• Data items:
--
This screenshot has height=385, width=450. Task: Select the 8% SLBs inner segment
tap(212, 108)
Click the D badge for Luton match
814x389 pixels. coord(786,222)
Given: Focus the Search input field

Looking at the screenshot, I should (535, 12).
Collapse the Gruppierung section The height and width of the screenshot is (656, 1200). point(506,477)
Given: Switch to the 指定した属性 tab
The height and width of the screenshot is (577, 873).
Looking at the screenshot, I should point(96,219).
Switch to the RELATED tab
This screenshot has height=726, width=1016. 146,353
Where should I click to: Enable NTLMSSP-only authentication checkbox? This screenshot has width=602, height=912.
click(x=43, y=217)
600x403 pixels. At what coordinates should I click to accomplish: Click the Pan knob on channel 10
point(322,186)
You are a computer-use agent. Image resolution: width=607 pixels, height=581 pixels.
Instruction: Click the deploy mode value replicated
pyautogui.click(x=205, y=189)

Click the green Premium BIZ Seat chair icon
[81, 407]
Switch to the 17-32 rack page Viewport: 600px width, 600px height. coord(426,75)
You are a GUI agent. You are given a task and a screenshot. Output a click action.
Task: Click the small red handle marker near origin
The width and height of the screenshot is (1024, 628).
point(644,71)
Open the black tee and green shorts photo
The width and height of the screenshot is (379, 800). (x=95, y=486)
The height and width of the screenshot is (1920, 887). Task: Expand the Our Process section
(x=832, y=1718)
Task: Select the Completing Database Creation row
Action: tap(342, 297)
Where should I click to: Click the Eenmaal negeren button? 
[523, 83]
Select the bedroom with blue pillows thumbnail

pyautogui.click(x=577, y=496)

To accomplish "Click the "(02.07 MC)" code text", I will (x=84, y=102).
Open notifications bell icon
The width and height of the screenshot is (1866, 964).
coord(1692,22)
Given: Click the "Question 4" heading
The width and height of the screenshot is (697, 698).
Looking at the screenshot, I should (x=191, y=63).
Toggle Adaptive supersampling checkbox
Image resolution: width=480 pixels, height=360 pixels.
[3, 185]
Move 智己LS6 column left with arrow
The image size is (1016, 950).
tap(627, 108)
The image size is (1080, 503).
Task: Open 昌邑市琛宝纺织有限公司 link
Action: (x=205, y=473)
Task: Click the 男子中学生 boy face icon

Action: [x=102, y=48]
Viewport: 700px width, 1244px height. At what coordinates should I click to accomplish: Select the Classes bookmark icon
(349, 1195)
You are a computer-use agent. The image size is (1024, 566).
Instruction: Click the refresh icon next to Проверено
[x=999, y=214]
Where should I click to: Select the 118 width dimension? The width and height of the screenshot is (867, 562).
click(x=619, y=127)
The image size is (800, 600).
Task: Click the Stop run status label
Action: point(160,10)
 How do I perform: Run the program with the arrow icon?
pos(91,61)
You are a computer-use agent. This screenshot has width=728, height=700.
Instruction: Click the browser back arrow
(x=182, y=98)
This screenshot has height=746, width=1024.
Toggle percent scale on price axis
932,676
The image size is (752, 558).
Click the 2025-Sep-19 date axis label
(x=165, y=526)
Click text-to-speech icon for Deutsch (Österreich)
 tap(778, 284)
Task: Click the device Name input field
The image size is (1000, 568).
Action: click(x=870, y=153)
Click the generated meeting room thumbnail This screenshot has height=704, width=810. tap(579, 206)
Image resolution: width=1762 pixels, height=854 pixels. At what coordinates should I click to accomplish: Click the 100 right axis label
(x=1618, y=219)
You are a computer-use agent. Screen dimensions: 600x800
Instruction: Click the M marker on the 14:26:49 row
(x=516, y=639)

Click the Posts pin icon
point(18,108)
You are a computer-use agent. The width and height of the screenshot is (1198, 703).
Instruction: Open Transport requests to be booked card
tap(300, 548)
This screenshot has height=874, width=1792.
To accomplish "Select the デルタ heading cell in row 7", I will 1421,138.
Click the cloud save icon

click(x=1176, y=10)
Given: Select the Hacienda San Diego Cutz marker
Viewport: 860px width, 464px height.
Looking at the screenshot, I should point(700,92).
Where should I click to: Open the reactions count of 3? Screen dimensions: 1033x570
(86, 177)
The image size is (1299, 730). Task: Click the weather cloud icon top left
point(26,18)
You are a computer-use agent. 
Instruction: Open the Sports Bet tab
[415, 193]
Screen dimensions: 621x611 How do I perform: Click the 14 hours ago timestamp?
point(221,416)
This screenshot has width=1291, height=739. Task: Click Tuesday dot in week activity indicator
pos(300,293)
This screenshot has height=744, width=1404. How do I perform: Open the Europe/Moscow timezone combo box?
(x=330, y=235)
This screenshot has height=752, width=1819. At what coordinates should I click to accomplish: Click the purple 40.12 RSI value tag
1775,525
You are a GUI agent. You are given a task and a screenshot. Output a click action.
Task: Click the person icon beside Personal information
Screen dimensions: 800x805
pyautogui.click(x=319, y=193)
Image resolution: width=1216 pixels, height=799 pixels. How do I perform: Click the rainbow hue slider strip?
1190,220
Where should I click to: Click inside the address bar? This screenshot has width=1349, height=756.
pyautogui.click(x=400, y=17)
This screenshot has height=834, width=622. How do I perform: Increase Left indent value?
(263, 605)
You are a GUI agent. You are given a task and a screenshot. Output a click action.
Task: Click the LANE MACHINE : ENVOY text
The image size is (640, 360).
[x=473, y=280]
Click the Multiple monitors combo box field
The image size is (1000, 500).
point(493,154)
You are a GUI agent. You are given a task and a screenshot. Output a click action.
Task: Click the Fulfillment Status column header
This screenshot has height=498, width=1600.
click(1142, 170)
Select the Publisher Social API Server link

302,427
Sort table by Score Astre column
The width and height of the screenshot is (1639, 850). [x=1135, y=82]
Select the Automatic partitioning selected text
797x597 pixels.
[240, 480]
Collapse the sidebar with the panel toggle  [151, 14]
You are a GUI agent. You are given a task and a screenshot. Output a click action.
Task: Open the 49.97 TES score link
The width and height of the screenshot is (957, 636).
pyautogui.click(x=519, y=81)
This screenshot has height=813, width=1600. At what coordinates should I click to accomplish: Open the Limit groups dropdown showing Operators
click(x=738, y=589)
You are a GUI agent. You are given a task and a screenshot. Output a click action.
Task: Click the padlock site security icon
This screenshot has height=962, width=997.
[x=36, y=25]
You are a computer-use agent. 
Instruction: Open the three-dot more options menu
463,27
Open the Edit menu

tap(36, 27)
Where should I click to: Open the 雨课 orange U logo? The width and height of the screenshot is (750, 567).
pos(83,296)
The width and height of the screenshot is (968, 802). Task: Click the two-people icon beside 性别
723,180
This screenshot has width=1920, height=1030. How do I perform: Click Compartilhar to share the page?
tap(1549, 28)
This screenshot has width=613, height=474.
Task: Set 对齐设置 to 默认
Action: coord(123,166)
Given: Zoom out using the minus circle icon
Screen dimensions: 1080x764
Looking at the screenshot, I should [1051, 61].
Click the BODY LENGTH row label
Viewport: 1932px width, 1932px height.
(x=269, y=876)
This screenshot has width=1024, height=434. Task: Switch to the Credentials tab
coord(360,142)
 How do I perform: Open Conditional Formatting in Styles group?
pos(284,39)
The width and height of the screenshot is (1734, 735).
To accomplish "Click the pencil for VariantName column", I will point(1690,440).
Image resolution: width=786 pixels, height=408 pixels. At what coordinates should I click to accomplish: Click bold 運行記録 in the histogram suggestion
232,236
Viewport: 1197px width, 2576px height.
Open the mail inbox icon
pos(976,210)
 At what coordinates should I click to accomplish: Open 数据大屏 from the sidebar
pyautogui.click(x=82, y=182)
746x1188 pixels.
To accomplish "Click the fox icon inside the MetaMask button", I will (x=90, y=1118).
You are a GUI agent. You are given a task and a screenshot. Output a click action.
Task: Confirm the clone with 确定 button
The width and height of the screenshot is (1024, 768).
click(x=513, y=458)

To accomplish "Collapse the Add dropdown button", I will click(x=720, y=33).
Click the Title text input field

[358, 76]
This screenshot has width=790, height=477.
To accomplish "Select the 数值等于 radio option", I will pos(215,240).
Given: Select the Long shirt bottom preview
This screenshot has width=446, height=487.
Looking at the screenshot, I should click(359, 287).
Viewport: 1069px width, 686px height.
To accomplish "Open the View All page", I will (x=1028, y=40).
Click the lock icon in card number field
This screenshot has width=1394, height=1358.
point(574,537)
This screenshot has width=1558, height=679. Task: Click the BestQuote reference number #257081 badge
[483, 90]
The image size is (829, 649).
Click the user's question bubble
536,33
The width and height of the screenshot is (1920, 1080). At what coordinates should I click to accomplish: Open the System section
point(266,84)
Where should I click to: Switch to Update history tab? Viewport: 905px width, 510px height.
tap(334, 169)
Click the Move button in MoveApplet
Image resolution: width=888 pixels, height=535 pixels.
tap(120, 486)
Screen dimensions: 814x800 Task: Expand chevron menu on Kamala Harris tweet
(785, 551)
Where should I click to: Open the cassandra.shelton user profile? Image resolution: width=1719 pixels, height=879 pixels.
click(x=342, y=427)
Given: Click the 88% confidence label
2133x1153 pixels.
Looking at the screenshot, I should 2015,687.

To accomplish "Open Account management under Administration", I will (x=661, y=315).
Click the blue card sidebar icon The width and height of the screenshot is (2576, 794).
--
• REQUIREMENT:
Pull each line containing the word "heading" out of the data above.

• RESULT FOR THIS EXERCISE:
Given: Click the "Question 4" heading
To accomplish "Select the デルタ heading cell in row 7", I will 1421,138.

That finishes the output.